Dataset entries:

· · · · ·

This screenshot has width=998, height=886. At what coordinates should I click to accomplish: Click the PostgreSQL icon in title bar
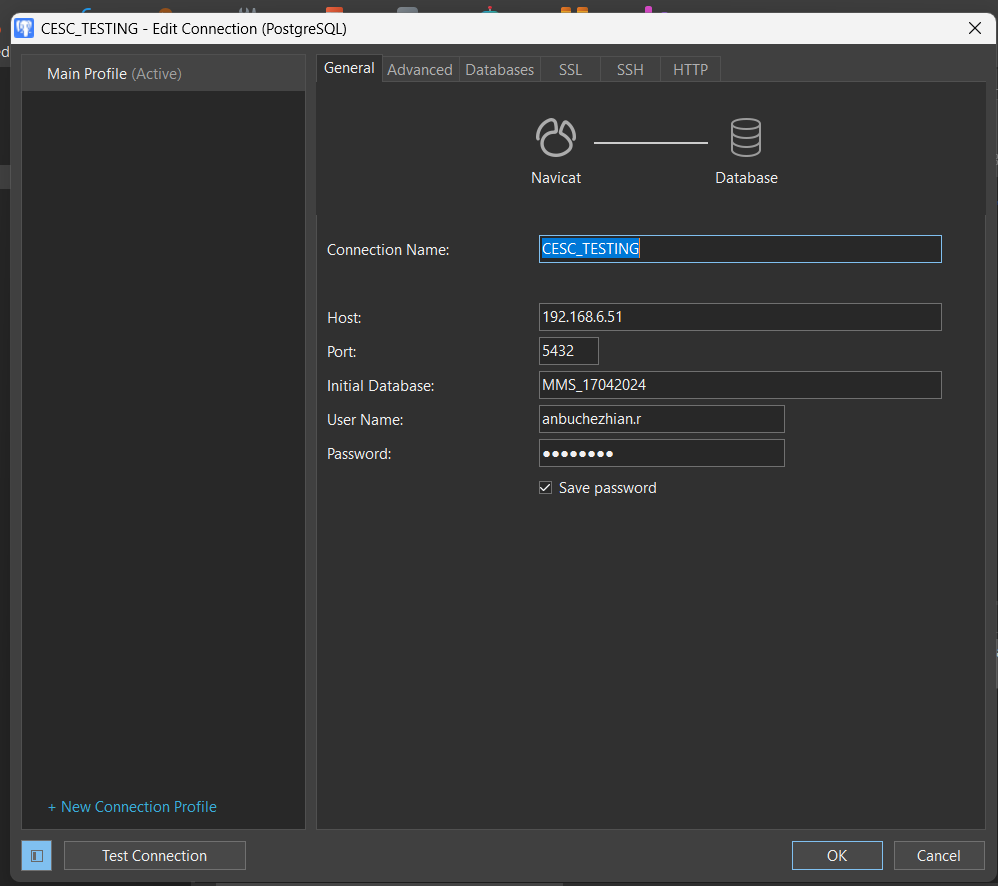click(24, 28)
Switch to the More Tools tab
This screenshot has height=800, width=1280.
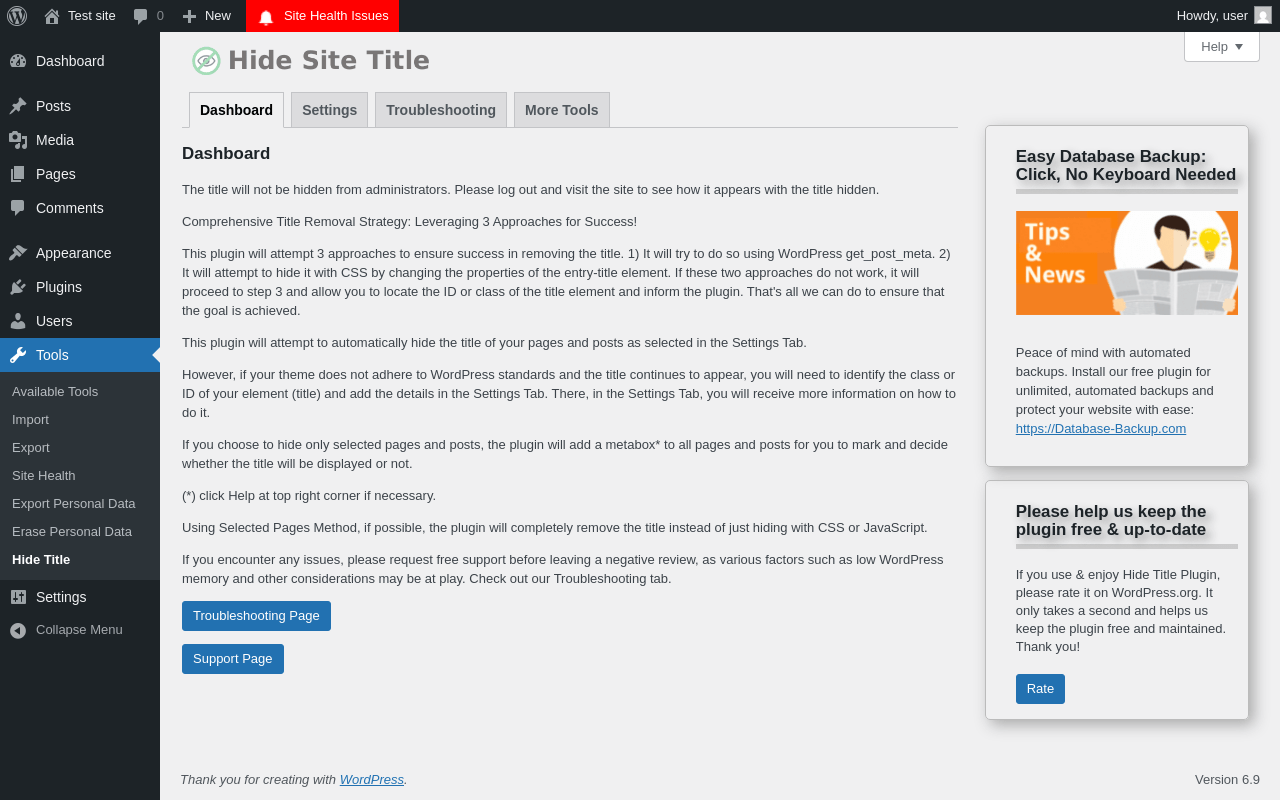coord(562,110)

· · · · ·

The copy you return must match the records above exactly, minus any images.

This screenshot has width=998, height=886. At what coordinates should I click to accomplish: Click the PostgreSQL icon in title bar
click(24, 28)
Switch to the More Tools tab
This screenshot has height=800, width=1280.
coord(562,110)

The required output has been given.